Greffière: Mme Godat Zimmermann.
Participants à la procédure
X.________ SA, représentée par
Me Serge Demierre,
recourante,
contre
E.________,
intimé.
Objet
bail à loyer; intérêt à recourir,
recours contre l'arrêt de la Chambre des baux et loyers de la Cour de justice du canton de Genève du 5 novembre 2012.
Faits:
A.
X.________ SA est propriétaire d'un groupe de quatre immeubles sis 29, 31, 33 et 35, rue ..., à ..., qui appartenaient précédemment à la SI A.________ SA et à la SI B.________ SA. Construit au début des années soixante, cet ensemble comprend 96 appartements totalisant 354 pièces.
E.________ est locataire d'un appartement de 3,5 pièces dans l'immeuble sis 31, rue .... Depuis le 1
er juillet 1993, le loyer annuel est fixé à 12'540 fr.; le taux hypothécaire de référence était alors de 7% et l'indice suisse des prix à la consommation (ISPC) était fixé à 135.7 points.
En 2007, la SI A.________ SA et la SI B.________ SA se sont vu accorder une autorisation de construire portant sur la réfection des façades et de la toiture avec isolation extérieure, sur le remplacement des fenêtres et des garde-corps, ainsi que sur la mise en conformité des canalisations. A l'époque, l'enveloppe des bâtiments était vétuste et ne correspondait pas aux exigences en matière d'économie d'énergie et d'isolation phonique et thermique; les vitrages étaient en mauvais état, les volets roulant en bois se trouvaient dans un état de décrépitude avancé et les caissons des stores n'étaient pas isolés; les parapets des balcons étaient attaqués par endroits par la carbonatation, les garde-corps des balcons étaient dans un état pitoyable et pouvaient présenter des débuts de descellement; enfin, la toiture devait être mise aux normes et présentait un risque d'obstruction des évacuations d'eaux pluviales.
Les travaux ont été exécutés en 2008. Ils comprenaient la mise en séparatif des canalisations, le traitement de la carbonatation, les travaux d'étanchéité, d'isolation, de ferblanterie et de ventilation, ainsi que les travaux de menuiserie extérieure, d'isolation thermique et de peinture extérieure (remplacement des fenêtres, des stores, des mains courantes et des garde-corps). Le coût des travaux s'est élevé à 3'792'000 fr.
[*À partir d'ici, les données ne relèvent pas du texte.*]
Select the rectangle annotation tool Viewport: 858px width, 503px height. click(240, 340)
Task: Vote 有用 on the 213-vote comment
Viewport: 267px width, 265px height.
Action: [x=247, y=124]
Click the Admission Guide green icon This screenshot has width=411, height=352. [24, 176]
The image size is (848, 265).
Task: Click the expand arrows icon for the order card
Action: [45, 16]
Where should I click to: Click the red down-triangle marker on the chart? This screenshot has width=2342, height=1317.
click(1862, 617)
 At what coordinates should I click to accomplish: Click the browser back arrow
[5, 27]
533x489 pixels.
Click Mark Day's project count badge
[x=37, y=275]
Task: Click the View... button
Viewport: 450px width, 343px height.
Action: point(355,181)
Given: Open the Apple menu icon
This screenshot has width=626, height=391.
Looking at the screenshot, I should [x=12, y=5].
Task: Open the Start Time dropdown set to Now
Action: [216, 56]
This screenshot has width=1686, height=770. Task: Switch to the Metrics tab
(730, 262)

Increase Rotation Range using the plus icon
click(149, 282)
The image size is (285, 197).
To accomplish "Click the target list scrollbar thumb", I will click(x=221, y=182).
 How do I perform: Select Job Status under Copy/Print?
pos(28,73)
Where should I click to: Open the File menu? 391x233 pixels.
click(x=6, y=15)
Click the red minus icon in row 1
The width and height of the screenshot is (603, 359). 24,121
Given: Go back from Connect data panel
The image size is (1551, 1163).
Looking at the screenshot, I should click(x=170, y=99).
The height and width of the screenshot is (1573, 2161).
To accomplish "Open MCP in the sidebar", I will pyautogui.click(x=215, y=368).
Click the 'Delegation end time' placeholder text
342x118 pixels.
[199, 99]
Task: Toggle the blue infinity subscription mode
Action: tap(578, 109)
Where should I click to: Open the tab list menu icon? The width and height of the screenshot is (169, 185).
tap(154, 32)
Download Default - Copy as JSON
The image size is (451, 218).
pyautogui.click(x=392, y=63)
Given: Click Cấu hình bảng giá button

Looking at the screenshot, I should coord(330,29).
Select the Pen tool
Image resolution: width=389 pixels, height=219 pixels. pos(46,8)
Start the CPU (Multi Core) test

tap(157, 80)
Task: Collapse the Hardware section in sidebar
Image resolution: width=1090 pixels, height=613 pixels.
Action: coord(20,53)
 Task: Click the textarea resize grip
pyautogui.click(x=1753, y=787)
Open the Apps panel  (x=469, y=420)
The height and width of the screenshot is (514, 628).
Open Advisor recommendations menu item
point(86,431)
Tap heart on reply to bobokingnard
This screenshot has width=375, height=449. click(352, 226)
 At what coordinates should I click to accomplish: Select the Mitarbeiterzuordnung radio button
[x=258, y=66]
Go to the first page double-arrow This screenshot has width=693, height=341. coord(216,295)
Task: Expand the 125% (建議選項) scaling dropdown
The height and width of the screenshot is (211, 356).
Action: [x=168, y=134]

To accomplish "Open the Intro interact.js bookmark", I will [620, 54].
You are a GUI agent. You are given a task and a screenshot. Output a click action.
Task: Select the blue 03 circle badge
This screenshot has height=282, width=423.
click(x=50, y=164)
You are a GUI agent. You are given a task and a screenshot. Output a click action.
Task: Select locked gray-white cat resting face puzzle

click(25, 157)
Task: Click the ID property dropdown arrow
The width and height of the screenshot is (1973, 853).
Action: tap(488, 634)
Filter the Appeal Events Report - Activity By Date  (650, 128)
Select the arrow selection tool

Par avis officiel du 6 (recte: 21) août 2009 adressé à E.________, la SI A.________ SA a porté le loyer annuel à 13'452 fr. dès le 1
er juillet 2010, puis à 15'204 fr. dès le 1er mai 2012; l'augmentation de 76 fr., respectivement de 222 fr. par mois était motivée par des prestations supplémentaires (travaux à plus-value) au sens des art. 269a let. b CO et 14 OBLF. Dans la lettre recommandée accompagnant l'avis de majoration, il était précisé que "le calcul de répercussion sur [le] loyer des travaux à plus-value permet[tait] une augmentation de 590 fr.60 par pièce."
B.
E.________ a contesté la hausse de loyer devant la Commission de conciliation en matière de baux et loyers. La tentative de conciliation a échoué.
X.________ SA, devenue entre-temps la bailleresse, a porté l'affaire devant le Tribunal des baux et loyers du canton de Genève. Elle concluait à ce que le loyer annuel soit fixé à 12'540 fr. depuis le 1
er juillet 2010, ce qui correspondait au loyer en vigueur.
Par jugement du 20 juin 2011, le Tribunal des baux et loyers a débouté la bailleresse de ses conclusions.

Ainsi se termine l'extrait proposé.